Wednesday, 18 December 2013

Feature - Julian Marley

Published in The Music (Brisbane), Wednesday December 18.

Beyond The Legacy

The name Marley is, of course, synonymous with reggae music. For it was Bob Marley, over a career which spanned only two decades, who changed the face of a music born of oppression and hardship in a tiny country most couldn’t locate on a map. The music itself, the music he helped create and grow, was joyous though, it  was powerful, it looked to affect change, and as such, Marley and a host of other players left a legacy, one which lives on today.

A legacy wasn’t all Marley left behind. A number of offspring bear his famous name, and a good deal of them have followed in his footsteps, taking this music that runs thick and fast through their veins, and putting their own spin on it, the message itself still as loud and clear as it ever was. Julian Marley, born to Bob and Lucy Pounder in 1975, is but one example, although a fine one none the less.

Marley junior began his career in the mid ‘90s, releasing Lion In The Morning (1996), slowly but surely following it with A Time & Place (2003) and most recently, the Grammy nominated Awake (2009). “This is a time when we have the energy and we have what it takes to really get it to work,” he says, his accent a curious mixture of British High Street (where he was born) and deep Jamaican.

He’s currently in a studio in Miami, making a start on what will doubtless be his next recorded offering. As he says, he’s not been in any hurry to release over the course of his career, but right now is a time when the creative juices are, so to speak, flowing freely.

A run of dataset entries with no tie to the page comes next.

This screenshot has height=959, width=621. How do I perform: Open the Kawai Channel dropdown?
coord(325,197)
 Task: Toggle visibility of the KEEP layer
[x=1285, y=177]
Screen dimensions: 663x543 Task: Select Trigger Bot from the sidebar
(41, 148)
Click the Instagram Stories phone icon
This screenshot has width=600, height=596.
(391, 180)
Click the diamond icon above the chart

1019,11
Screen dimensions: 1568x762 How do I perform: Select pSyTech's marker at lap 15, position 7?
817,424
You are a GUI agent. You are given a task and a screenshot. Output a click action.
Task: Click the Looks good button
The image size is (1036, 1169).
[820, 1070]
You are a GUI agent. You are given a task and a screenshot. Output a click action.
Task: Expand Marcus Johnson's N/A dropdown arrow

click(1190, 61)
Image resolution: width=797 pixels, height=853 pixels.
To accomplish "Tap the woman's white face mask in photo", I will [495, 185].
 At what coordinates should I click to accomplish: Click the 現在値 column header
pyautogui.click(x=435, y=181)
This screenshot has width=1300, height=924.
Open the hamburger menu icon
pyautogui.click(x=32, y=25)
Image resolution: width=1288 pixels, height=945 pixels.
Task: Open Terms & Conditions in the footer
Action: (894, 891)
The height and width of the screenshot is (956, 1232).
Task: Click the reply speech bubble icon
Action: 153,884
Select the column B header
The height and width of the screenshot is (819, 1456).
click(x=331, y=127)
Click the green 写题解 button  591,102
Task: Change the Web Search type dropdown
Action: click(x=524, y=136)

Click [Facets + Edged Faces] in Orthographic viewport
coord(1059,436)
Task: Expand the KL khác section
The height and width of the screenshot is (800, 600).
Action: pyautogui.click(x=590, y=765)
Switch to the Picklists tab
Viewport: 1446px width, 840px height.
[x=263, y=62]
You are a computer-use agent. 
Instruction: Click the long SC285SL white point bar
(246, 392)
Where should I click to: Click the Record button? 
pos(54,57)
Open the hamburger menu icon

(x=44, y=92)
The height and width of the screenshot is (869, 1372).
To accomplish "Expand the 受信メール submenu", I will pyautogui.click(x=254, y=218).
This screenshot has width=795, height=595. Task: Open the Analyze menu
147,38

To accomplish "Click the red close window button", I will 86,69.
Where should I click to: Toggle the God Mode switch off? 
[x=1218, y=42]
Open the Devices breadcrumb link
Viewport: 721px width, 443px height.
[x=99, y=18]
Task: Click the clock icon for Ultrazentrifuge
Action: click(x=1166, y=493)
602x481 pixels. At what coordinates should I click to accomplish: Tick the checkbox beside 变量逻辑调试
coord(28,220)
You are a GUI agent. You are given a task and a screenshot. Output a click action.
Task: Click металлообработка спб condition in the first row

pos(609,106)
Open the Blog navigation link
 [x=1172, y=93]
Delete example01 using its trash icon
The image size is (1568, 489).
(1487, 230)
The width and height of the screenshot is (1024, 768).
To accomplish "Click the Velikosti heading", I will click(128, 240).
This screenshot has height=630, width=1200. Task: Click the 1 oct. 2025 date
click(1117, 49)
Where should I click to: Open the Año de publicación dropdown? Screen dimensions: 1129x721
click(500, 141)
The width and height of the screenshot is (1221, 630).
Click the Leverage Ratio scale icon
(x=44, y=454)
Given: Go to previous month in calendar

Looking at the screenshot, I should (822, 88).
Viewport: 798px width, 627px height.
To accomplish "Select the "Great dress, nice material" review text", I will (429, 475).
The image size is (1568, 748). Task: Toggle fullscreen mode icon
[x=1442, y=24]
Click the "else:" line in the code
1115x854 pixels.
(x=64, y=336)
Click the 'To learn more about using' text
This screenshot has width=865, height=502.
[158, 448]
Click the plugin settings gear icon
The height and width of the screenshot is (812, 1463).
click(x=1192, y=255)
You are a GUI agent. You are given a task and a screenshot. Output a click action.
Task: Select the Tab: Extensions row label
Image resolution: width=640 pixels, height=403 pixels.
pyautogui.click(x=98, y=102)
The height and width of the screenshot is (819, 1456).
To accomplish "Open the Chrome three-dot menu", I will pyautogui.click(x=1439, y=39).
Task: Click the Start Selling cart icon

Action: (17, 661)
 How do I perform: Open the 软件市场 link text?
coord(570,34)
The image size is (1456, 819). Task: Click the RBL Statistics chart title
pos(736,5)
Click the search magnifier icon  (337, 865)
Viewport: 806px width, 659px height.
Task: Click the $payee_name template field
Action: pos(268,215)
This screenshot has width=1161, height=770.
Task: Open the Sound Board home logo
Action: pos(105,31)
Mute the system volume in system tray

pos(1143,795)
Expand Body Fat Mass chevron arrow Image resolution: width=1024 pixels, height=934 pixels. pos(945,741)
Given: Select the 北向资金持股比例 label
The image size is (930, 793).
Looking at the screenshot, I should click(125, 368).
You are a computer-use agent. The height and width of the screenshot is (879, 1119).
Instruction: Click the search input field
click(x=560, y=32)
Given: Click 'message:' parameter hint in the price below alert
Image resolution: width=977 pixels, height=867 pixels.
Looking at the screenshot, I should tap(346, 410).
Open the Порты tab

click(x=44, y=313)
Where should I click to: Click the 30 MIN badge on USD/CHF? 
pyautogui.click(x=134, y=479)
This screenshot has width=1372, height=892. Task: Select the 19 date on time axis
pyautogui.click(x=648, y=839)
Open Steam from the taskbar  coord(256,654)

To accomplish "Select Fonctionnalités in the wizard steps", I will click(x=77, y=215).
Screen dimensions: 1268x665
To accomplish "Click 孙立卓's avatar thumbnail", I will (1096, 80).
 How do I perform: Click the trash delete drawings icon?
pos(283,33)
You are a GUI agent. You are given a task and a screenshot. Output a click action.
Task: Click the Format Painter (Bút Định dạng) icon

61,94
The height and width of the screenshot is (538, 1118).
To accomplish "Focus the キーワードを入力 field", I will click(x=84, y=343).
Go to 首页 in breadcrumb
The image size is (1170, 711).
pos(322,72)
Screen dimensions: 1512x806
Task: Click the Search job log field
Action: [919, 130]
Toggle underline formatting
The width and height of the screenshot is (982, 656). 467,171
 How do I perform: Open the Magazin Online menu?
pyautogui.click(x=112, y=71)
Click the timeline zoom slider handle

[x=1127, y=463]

“There’s no other time than the present time to be going full blast,” he smiles. “Turn on all engines and go.”

As mentioned, reggae music is strongly message-oriented, there’s always meaning to the lyrics, to the music itself. As such, I’m interested in what’s informing Marley’s writing at the moment, where it’s going, what he’s looking to say. “It’s still the same messages we’ve always conveyed, just in different ways,” he muses.

“Right now, it’s still about the social injustice, unity, which we should be talking and singing about daily, putting it in our music,” he goes on. “The world has a million different musics – music to make you party, we use music to balance the consciousness… we try to follow the roots.”

Marley goes on to say that, once they’ve been to Australia over the New Year break, they’ll retreat back to the studio to begin in earnest the task of collating these messages, setting them to music, and committing them to disc – an epic task, no doubt.

In the meantime, a question I’ve posed to both Damian and Ziggy Marley in the past – here are these young artists who come from this lauded lineage, whose father did so much for this music. How do they go about making their own music, with his massive legacy looming above them?

“I don’t really know, but I don’t think about that,” Marley junior laughs. “I love music, I love what I do, I love who I am and I love where I came from, but I am what I am, you know? I have to be true [to that].”


Samuel J. Fell

1 comment:

  1. Marley brothers and sisters .... All so unique, complementing each other.
    Excited for Julian's new music, wishing there will be Ghetto youths on the tour!